Another issue I'm wondering about is database HA. Right now I favor using oracle in a veritas cluster, and database connections going through a veritas virtual ip. When the database goes down, the datasource drivers sitting ontop of the connection pooling is smart enough to catch SQL exceptions and attempt to reconnect to the new database. I haven't looked at the database pooling strategy of rails, but I would assume that you could build something similar on top without too much difficulty.
I don't really see any issue with "dynamic" languages, per se. There's certainly something to be said about the benefits of programming with a type system to prevent a certain class of bugs from presenting itself, but I think the bigger issure has to do with raw performance. Namely, I think a lack of JIT/HotSpot type technologies is an actual problem. But that's more towards intepreter maturity than a language construct issue.
Its probably time for me to start poking under the hood rather than asking high level questions, but I've got one more anyway. How does the Share Nothing approach deal with maintaining inmemory session data? (My impression is that mod_ruby has everything running inside of the apache process, and that fastcgi passes everything off onto a long running ruby process.) Does whatever load balancing trick available use session affinity so that each session gets routed back to the same 'app server' instance or is there some sort of serializing/marshalling to a common datastore technique deployed?

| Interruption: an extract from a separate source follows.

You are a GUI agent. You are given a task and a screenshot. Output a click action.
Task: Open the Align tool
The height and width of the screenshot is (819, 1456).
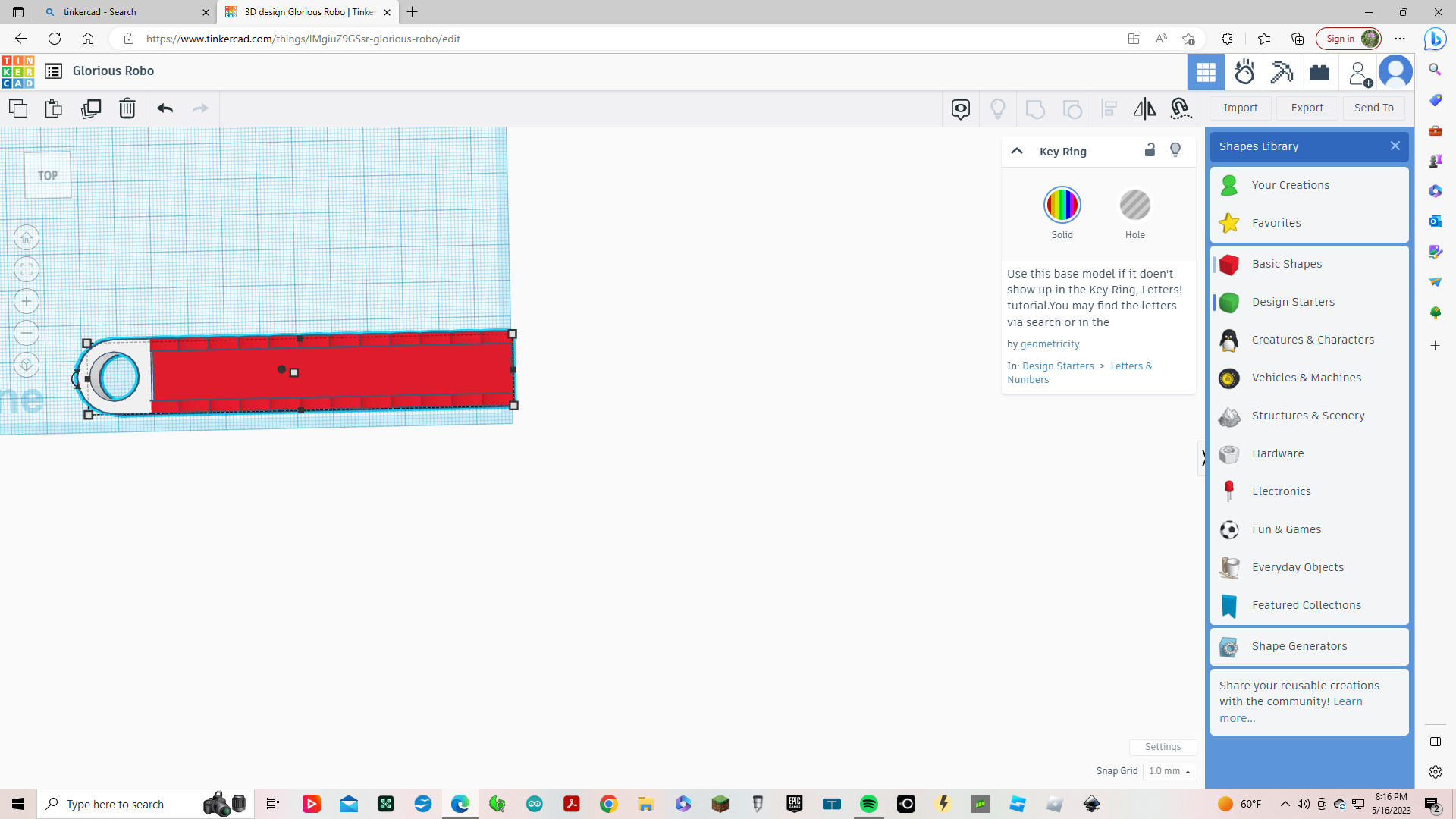click(1109, 108)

I'm a big fan of app-level caching, even with the distributed cache coherence issue involved. It's fairly straightforward to send a "object x has been modifed flush from cache" message to a cluster using JMS, but the share nothing technique eschews all of that and trusts the database. (Hibernate, as an aside, also recommends not doing app caching and letting the DB deal with that.) But high volume browse type sites really benefit from the using memory io vs network+disk io of a database. The traffic metric I'm trying to hit is 300 req/second, for data which is effectively static (i.e. changes once a day).
I don't think you'd get 300 req per second withouth large hardware and replication, but you may get it.
Anyway Rails is really non-optimized (david strictly followed the 'premature optimization is the roo of all evil' , it seems :)
Simple inteprocess comunication is really easy to do with RingServer and rinda, so you may do tour cache invalidation trick with 'em.
There are people (I'm thinking of noaa.gov) using ruby in large distributed environments, and they seem quite happy with it.
Anyway, on the side of EAI the java solution seems still better. I don't think Rinda can bridge MSMQ or Tibco the way jms does. But it's just yet another example of 'use the right tool for the job' :)
Have their been thoughts to find further performance optimizations in Rails to support higher transaction volumns? I'm looking at Rails as truly incredible for developer performance, but limited to low volumn applications. Its seems that performance degrades considerably even on simple queries. The webserver performance doesn't seem to be an issue.